The India International Centre is a well known non-official organisation situated in New Delhi, India. Its foundation stone was laid in 1960 by then Japanese Prince Akihito, who had come for his honeymoon, and it was inaugurated in 1962 by Radhakrishnan, the 2nd President of India. The founding president of the IIC was Deshmukh, former Governor of the Reserve Bank of India. The main building is adjacent to Lodhi Gardens and was designed by American architect Joseph Allen Stein. The annex building extension was inaugurated in 1996 by Jammu and Kashmir's ex crown prince Karan Singh who was the then President of IIC. It is a unique establishment that serves as a meeting place for cultural and intellectual offerings, while maintaining its non-official character, non-aligned motivations and remains uncommitted to any particular form of governmental, political, economic or religious affiliation. The IIC has been used as a venue for lectures and discourses hosted by international personalities including the Dalai Lama, UN Secretary General Kofi Annan, Archbishop Desmond Tutu, Rev Jesse Jackson, Noam Chomsky, Salman Rushdie, US secretary of state Mike Pompeo, and ex Hong Kong governor Christopher Patten.

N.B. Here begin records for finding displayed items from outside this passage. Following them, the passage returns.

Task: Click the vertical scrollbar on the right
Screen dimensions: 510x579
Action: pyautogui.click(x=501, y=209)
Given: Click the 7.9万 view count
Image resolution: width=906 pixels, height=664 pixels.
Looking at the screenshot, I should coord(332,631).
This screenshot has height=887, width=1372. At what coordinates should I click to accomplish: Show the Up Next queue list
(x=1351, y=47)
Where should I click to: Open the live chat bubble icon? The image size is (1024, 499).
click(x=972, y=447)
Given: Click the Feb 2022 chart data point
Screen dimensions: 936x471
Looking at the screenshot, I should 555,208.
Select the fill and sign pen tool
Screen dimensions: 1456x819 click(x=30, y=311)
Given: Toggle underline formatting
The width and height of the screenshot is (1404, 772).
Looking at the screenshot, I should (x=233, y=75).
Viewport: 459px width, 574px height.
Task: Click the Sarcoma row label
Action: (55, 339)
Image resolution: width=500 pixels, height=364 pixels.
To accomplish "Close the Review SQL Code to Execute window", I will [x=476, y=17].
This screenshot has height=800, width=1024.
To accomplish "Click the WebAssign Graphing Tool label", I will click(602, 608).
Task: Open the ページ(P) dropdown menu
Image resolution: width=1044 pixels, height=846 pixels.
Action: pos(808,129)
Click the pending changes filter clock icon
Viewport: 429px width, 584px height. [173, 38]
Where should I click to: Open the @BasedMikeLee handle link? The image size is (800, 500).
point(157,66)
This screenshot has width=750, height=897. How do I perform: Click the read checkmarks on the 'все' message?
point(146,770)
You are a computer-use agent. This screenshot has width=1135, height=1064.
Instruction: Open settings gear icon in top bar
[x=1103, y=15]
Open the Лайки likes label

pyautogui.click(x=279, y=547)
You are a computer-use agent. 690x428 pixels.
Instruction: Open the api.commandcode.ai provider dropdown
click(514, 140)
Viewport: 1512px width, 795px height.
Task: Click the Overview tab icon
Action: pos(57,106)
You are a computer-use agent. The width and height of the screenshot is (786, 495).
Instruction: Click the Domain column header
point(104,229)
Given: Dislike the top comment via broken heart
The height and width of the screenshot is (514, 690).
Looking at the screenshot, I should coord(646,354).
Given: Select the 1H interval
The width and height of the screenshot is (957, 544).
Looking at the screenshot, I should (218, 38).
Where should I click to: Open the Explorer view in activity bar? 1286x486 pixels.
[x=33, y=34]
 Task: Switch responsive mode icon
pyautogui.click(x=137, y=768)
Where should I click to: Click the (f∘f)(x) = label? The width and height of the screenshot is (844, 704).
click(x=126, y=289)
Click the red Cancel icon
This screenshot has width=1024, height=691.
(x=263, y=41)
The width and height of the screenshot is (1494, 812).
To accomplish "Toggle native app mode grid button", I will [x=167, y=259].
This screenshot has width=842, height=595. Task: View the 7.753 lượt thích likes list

The IIC's Gandhi-King Plaza auditorium, named after both Mahatma Gandhi and Martin Luther King Jr., was inaugurated on 21 January 1970 by Prime Minister Indira Gandhi.
Membership of the IIC is notoriously hard to obtain, and includes Supreme Court judges, top journalists, governors and government ministers. Former chief minister of Bihar, and then minister of railways Lalu Yadav was refused membership in 2006, following which Karan Singh, who had funded the original development, resigned as a life trustee in reaction to the refusal by the committee.
In March 2019 the President of India, Ram Nath Kovind visited the club as a guest of club president N N Vohra, former governor of Jammu and Kashmir, to meet its board of trustees, which was considered a tactic to influence the ongoing election process of the club's executive committee.

Overview

According to its official blurb, the centre is alluded to as 'Triveni', which in Sanskrit means 'a structure of three'. It provides three activity streams:
The centre operates on grants from the Rockefeller Foundation, and universities that have become members of the IIC foundation.
An early interest taken by a past president of India, Dr. S. Radhakrishnan, saw the government of India take an active interest in its activities as well. The India International Centre was designed by Joseph Allen Stein, an American architect who practised in New Delhi from 1955 to 1995. It is one of several major buildings in the same area designed by Stein, giving the area the unofficial name "Steinabad".